What to produce: Search the entries for lines that contain the word "Select", and report each one found.

Data shown:
- - -
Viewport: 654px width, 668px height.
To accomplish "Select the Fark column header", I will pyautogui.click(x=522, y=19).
- - -
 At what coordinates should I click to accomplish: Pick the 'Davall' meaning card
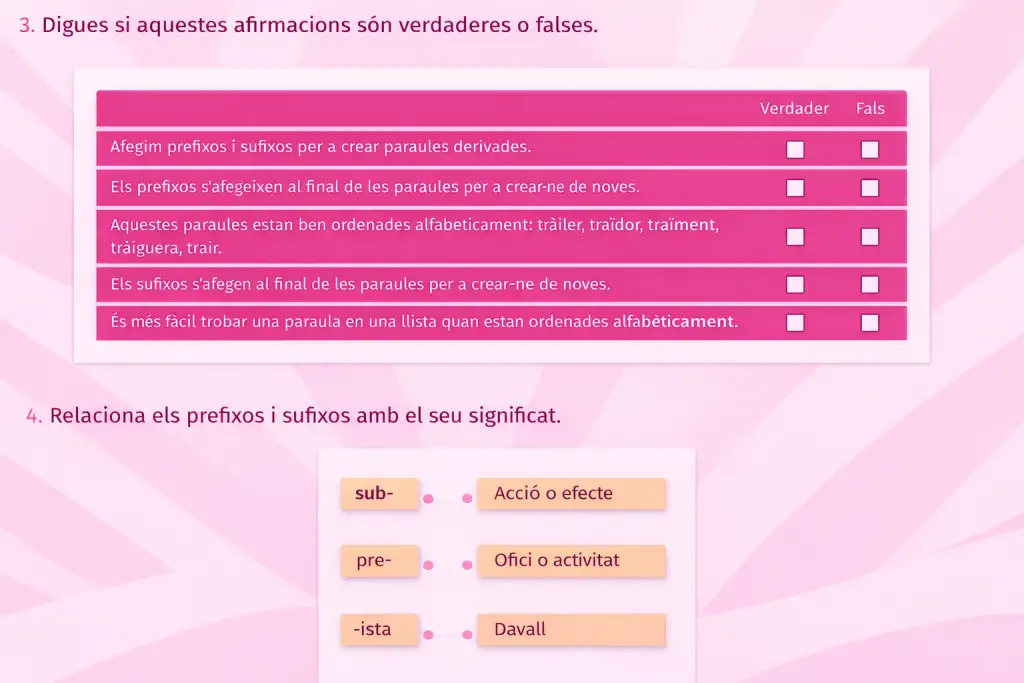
- - -
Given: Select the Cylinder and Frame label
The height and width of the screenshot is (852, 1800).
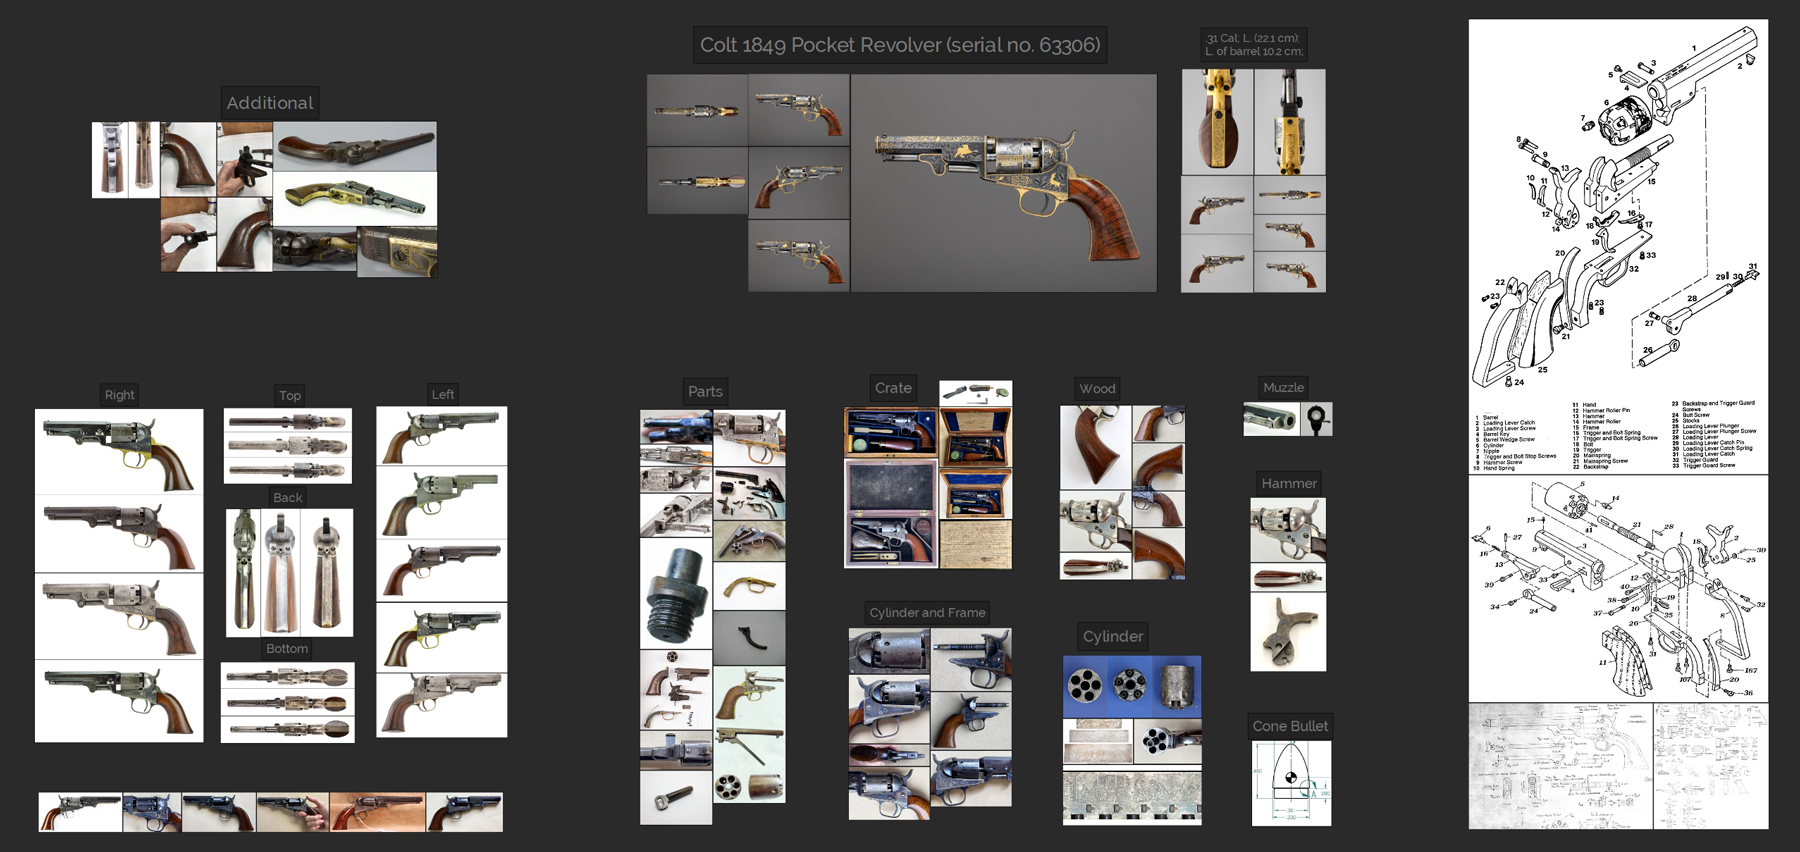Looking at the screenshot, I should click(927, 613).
- - -
Exercise response:
To accomplish "Select the Fark column header", I will pyautogui.click(x=522, y=19).
Given: Select the Cylinder and Frame label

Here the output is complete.